Black English (or Black Vernacular English) has grammatical characteristics similar to other English based creoles, such as the English creole spoken in parts of the Dominican Republic that still retain a population of ex-slaves from the US. There exists a continuum between Black Vernacular English and standard English, as usually occurs with post-creoles and their "parent" languages. Individuals have large ranges of variance between their ethnic dialect and standard English.

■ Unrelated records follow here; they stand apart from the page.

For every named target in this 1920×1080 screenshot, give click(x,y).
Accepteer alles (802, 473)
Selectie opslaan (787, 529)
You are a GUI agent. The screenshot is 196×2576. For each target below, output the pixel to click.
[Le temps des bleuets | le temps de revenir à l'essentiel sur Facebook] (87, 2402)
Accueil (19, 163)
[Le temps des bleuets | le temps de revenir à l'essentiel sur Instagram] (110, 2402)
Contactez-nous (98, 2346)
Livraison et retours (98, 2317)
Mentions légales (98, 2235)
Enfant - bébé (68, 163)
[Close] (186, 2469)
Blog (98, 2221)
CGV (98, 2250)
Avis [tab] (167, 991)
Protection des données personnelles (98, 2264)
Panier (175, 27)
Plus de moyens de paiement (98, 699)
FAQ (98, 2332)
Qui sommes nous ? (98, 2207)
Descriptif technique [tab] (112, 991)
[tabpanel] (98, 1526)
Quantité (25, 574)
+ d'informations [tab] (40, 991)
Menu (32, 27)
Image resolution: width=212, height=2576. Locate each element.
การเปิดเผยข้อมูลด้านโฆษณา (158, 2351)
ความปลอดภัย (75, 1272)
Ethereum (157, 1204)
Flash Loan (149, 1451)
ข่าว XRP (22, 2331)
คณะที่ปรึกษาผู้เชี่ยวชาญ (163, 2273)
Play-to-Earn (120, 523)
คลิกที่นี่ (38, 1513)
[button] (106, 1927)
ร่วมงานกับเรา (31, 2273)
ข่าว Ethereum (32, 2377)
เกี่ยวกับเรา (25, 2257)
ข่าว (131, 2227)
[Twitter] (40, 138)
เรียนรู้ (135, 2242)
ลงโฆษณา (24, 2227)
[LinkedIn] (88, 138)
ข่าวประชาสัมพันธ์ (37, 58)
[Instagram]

Black Vernacular English is often unintelligible to speakers of standard English. Cross-cultural misunderstanding, arising from wrong assumptions, often occurs when a speaker of standard English encounters Black Vernacular English. The majority of English speakers tend to think Black Vernacular English, apart from the special slang, it is simply an impoverished version of English with a lot of grammatical mistakes.

There is a difference between making grammatical mistakes in Standard English and speaking correctly in a different variety of the language, one with a slightly different grammar, as is the case with Black Vernacular English which indeed has a regular, systematic grammar of its own.

An excellent example of this is the deletion of the copular verb 'to be'. One might say 'He rich' instead of 'He is rich'; and 'Dey ugly' for 'They are ugly', and so on. At first glance, deletion seems somewhat random, but there is nothing careless about this; there is a grammatical rule governing deletion, and it's actually rather complex to state. A brief version is:

In African-American Vernacular English you may omit forms of the copular verb 'be' provided all of the following conditions are met.

  1. It must not be accented. You never leave 'is' out of something like 'There already is one!'
  2. It mustn't end the sentence. You never say, 'I don't know what it is' without the 'is'.
  3. It mustn't begin the sentence. You never leave out the 'is' in a question like 'Is dat right?'
  4. It mustn't be an infinitive. You never leave out 'be' in something like 'You got to be strong' or an imperative like 'Be careful', or in one of those habitual aspect cases like 'He be laughin'.'
  5. It mustn't be in the past tense. You never leave out 'was' or 'were'.
  6. It mustn't be negated. You never leave out 'ain't' from something like 'He ain't no fool.'
  7. It mustn't be first person singular. You never leave out the 'am' of sentences like 'I'm yo' main man.'

From these and other readily observable examples, it isn't difficult to conclude that the only reasons for the early results that implied that Black Vernacular English was an "impoverished" version of standard English were simply artifacts of invalid methods of data gathering and interpretation.